Copper Nickel 12 isn’t a theme issue, but a theme of sorts emerges nonetheless, or at least an organizing principle that is highly appealing and largely successful – how do we relate to the things, the stuff, the variety and quantity of forms and objects around us, human and non-human. It begins with the gloriously evocative cover photograph by Chris Morris from his series “Forgotten History.” Six additional photos in the series appear in the issue, along with the photographer’s remarks. The photos document abandoned homesteads in the area where Morris grew up, and capture the decay (which he does beautifully) and the photographer’s sense of “personal connection” to these “spaces.” Each is a vast landscape of what is missing and yet still exists, highlighted by an outdated or antiquated object (the rotary phone on the magazine’s cover).

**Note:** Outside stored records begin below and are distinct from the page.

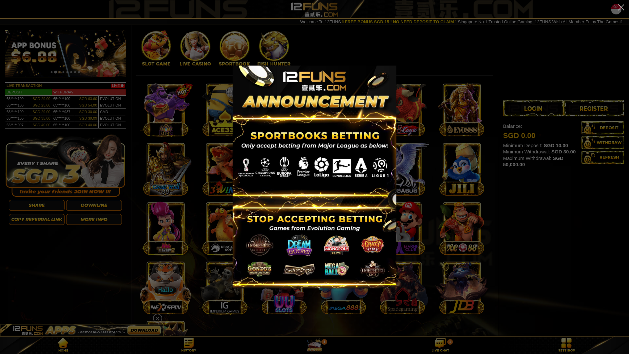  I want to click on 'DEPOSIT', so click(603, 128).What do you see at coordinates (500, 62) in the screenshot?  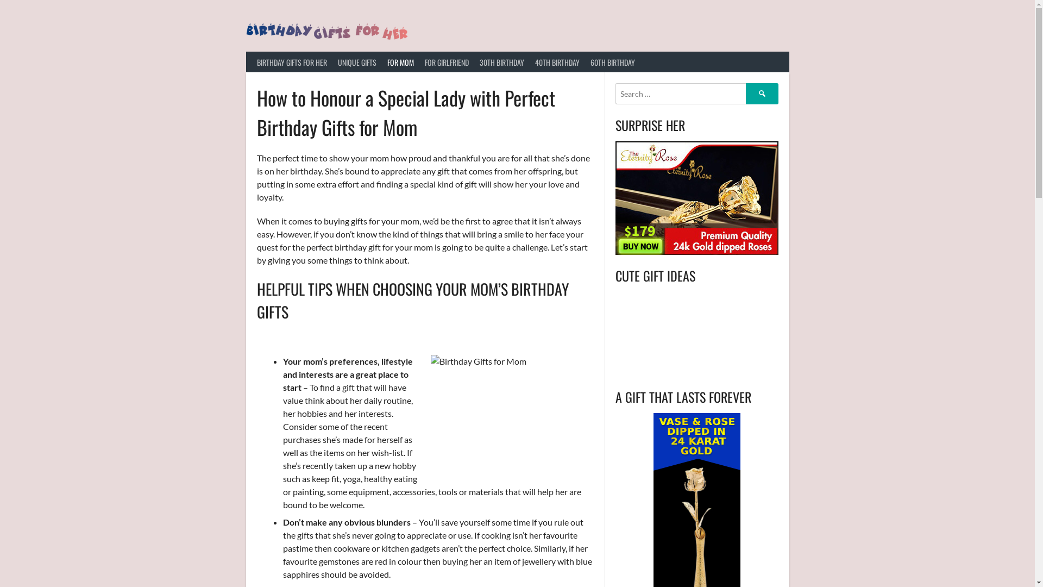 I see `'30TH BIRTHDAY'` at bounding box center [500, 62].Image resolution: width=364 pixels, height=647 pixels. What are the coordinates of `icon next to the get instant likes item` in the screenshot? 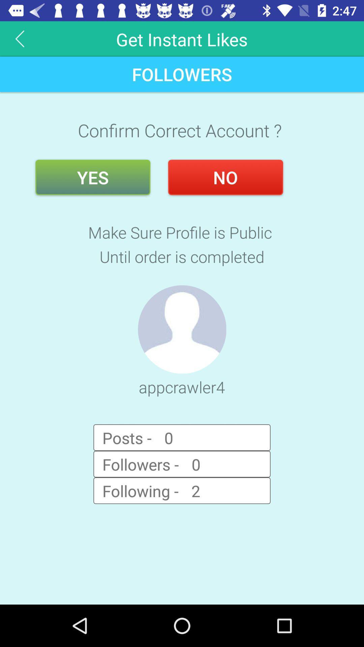 It's located at (20, 38). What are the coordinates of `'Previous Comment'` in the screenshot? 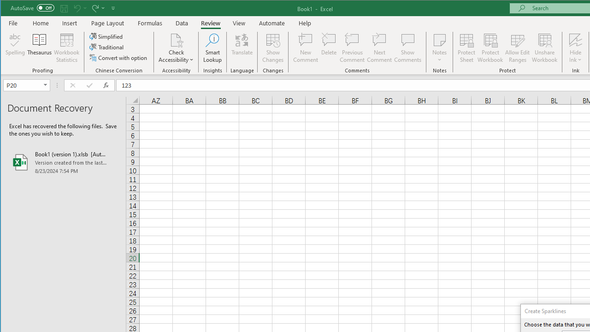 It's located at (352, 48).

This suite of photos is followed by another, vastly different, equally compelling and stunning, by Joann Brennan, called “Managing Eden.” These photos examine our relationship to wilderness and nature, each one strikingly different from the next so that we can see the photographer’s amazing talent at focusing on multiple views, as well as a single moment of experience (a portrait of a bear’s head, mouth open wide to reveal rather extraordinary teeth). The two series of photographs are followed immediately by “System of Totems,” by James Hoch, a wonderful poem that accomplishes much of what these photos do, compiling the material of the world and turning it into an atmosphere or mood.
Compiling and compounding our experience of the stuff and emotions of life is the driving aesthetic of the issue, which includes two list poems of 50 entries each, part of a series of 50, by Blake Butler; Ann Gorrick’s “Twenty-First Century Girls: A Semi Cento”; John Findura’s un-numbered list “Things I Don’t Like Talking About”; and Carolyn Kuebler’s “Theory of Happiness,” which is a list of a different sort, as there are more links between the entries, but which reads like a list for its form, and in which many verses are list-like in their intention to present a single item to consider alongside the poem’s more philosophical movement. All of this work is engaging and evocative.

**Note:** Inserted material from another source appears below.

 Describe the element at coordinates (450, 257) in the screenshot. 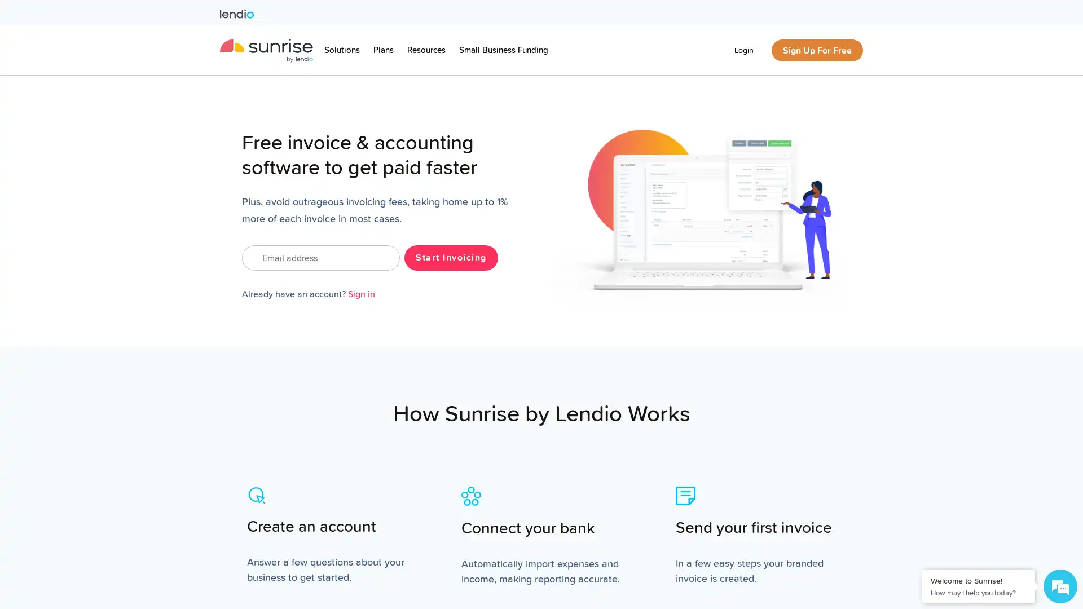

I see `Start Invoicing` at that location.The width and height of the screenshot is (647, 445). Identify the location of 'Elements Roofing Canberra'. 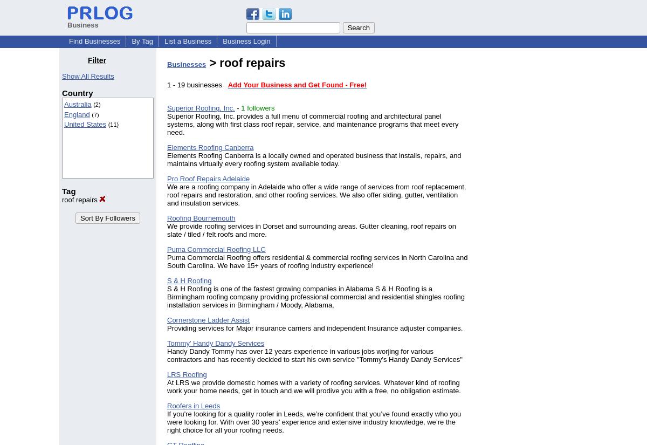
(210, 147).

Jennifer Fortin’s prose poem “Ghost Print of Cognate,” is an example, it seems to me, of what the journal defines as its editorial predilections (“traditional and incipient forms”). Fortin’s work belonging to this latter category. Hers is a list of an entirely different sort, a kind of unraveling backwards of meaning: “Endorsement despite the dearth of heart pares the voiceless fricative,” the piece begins.
A departure from this theme/principle (though not the only one, this is a large issue and there are many non-list poems, too, and a few short stories) is a very entertaining short personal essay by Box Bowles, “American History with Elvis and a Frenchman: A Mostly True Account of My Morning with A Literary Legend of Whom I’d Never Heard.” If you’ve ever been saddled with the responsibility of escorting a visiting writer/artist/speaker on a college campus to and from the airport and/or other venues, you will find this essay especially satisfying, but you don’t have to have had the experience to appreciate this writer’s jaunty tone or ability to capture odd and comic details.
As far as lists of the things we connect to and which populate our environment go, add Copper Nickel to the list of things you intend to read soon.